The problem for us today is that the rule of law goes against everything fascism is about. Fascism is about one-person rule through the cult of personality. It depends on diversion, fantasy, conspiracy theories and, above all, humiliation and even cruelty by those in power toward scapegoats. It is the exact opposite of fairness and objectivity and humanity. 

It is positioned by the would-be dictator to champion the underdog, and thus captivates many people. A literary agent recently bemoaned all the badly done would-be novels he is seeing about Trump, writing on his blog: “It is one of fascism’s goals to monopolize our attention. It would like to shrink our imagination; it would like for us to peer wide-eyed at its harsh restrictions and be able to think of nothing else. And it is tempting to stare like this, because fascism and its precursors are rife with contradictions that seem to beg to be pointed out by Reasonable People. But that’s one of its tricks. Fascism welcomes our attempts to play logical ‘gotcha’ with its inconsistencies because it knows we will lose—not because we won’t find a fallacy but because the fallacy won’t matter.” 

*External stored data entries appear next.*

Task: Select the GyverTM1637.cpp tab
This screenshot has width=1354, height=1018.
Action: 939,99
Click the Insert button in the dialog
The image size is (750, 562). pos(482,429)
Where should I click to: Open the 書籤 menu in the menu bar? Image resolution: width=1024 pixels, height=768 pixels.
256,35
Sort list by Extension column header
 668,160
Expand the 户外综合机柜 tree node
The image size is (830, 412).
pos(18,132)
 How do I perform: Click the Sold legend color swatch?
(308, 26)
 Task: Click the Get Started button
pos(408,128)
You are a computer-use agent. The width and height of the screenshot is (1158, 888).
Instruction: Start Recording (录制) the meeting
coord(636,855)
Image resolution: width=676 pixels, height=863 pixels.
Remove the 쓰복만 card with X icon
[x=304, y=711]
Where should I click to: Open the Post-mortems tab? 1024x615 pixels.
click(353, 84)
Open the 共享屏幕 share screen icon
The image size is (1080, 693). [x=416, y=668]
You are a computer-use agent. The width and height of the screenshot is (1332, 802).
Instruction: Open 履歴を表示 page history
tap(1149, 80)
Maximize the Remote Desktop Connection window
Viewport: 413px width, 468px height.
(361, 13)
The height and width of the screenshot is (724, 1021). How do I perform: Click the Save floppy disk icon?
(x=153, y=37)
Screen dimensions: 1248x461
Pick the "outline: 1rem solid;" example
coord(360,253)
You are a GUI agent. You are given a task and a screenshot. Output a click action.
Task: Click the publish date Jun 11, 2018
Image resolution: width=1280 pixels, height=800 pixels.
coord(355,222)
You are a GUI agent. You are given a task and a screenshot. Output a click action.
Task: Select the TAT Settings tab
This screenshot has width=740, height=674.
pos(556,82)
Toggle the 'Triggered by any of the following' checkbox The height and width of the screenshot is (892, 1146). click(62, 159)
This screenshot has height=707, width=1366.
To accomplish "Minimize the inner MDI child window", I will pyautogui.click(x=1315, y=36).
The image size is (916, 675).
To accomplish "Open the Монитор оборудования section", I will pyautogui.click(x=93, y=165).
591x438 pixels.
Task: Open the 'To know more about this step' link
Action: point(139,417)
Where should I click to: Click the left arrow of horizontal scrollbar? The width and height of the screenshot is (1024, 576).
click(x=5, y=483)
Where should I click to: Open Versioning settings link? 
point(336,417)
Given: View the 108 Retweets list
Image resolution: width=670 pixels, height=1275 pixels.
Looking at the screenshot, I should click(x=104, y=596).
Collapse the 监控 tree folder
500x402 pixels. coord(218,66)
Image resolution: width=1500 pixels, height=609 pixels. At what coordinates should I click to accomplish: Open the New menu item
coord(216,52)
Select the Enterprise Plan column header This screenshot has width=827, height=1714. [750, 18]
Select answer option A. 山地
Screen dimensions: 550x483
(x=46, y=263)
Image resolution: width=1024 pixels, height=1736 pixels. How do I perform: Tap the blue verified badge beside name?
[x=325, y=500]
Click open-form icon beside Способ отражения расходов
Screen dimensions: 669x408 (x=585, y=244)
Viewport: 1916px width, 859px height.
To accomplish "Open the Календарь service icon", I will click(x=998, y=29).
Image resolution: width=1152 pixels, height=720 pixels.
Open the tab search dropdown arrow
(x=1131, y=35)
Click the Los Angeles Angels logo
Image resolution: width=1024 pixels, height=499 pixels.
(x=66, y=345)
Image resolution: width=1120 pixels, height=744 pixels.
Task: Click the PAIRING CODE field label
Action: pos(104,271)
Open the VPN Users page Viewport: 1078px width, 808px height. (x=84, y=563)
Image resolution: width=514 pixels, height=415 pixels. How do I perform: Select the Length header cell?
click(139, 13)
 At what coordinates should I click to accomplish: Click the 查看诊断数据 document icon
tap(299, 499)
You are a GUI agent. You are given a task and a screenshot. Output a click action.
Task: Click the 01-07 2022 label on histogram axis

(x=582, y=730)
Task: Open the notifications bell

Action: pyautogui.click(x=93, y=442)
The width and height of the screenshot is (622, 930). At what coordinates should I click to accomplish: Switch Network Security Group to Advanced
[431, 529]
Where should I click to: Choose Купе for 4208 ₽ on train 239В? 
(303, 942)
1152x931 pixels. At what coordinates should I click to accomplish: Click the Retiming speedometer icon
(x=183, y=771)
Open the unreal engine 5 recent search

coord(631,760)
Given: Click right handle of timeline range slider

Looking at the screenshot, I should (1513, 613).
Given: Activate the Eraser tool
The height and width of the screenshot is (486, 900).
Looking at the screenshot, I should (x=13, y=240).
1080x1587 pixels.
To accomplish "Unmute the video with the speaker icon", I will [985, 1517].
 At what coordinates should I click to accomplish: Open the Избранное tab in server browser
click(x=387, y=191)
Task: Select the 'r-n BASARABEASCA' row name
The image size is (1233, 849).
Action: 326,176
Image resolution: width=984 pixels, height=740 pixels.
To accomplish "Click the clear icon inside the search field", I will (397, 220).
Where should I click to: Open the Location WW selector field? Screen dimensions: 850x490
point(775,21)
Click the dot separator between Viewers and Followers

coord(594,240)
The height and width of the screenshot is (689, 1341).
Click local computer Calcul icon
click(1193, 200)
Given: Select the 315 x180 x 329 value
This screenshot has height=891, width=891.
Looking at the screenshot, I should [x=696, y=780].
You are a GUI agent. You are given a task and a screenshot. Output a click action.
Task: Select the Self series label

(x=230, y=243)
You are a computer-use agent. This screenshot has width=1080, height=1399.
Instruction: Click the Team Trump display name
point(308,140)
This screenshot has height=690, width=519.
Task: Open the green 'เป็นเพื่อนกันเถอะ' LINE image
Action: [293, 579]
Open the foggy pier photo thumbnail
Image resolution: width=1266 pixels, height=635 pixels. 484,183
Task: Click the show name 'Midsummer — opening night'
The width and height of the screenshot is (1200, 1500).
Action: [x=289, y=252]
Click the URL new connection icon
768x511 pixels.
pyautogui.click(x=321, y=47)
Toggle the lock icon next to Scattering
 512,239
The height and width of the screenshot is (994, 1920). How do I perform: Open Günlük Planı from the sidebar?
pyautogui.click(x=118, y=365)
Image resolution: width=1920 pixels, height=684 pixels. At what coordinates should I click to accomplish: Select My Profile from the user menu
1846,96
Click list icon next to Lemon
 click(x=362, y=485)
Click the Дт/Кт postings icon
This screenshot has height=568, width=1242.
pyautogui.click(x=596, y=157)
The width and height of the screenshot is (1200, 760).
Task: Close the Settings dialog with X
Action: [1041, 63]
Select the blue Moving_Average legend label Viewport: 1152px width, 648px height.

Can the rule of law prevail in such an atmosphere? We may find out not only via the Mueller investigation, but also via a series of unlikely legal cases filed by the families of students murdered in Newtown, CT, more than five years ago. They have filed three defamation suits against one of Trump’s main propaganda lieutenants, Alex Jones, of InfoWars fame.

In reporting the suits, the NY Times said that “the families are seeking society’s verdict on ‘post truth’ culture in which widely disseminated lies damage lives and destroy reputations, yet those who spread them are seldom held accountable. The suits filed on Wednesday emphasizes Mr. Jones’s reach and connection to Mr. Trump. On his show last year, Mr. Jones called himself and his listeners ‘the operating system of Trump.’ Later he said, ‘I’m making it safe for everybody else to speak out just like Trump’s doing, on a much bigger scale.’ “ 

Since the first lawsuit by Sandy Hook parents was filed in April, Jones has backtracked from his contention the massacre was “fake” to saying it actually did happen. It is clear that the only thing convincing him to change his tune has been the legal action, and the threat it might cost him millions in damages as well as undermine his business interests, which include millions in annual sales of nutritional supplements. 

Jones isn’t alone in such fascist activities. Other conspiracy theorists have taken to harassing parents of victims in similar massacres elsewhere, including the Florida school shooting and Texas church massacre. 

The rule of law is key to fighting back against the hypnotic trances spun by charismatic fascist leaders. Because once the rule of law is gone, fair elections are eliminated, political opponents jailed, the media muzzled, and the legal system obliterated. Fascism flourishes.  

Fascist regimes nearly always end badly. Germany had to be nearly flattened by Allied soldiers and bombers before the Germans finally let go of the hypnotic trance Hitler held them in for a dozen years; similar with Italy and Mussolini. World War II was a war fought by the U.S., Britain, and others against fascism, It was a war fought on behalf of the rule of law. 

But fascist regimes also tend to cause huge amounts of damage in pursuit of the demagogue’s craziness. It’s especially appropriate on this Memorial Day to remember the millions killed and murdered during World War II because of the horrors of fascism.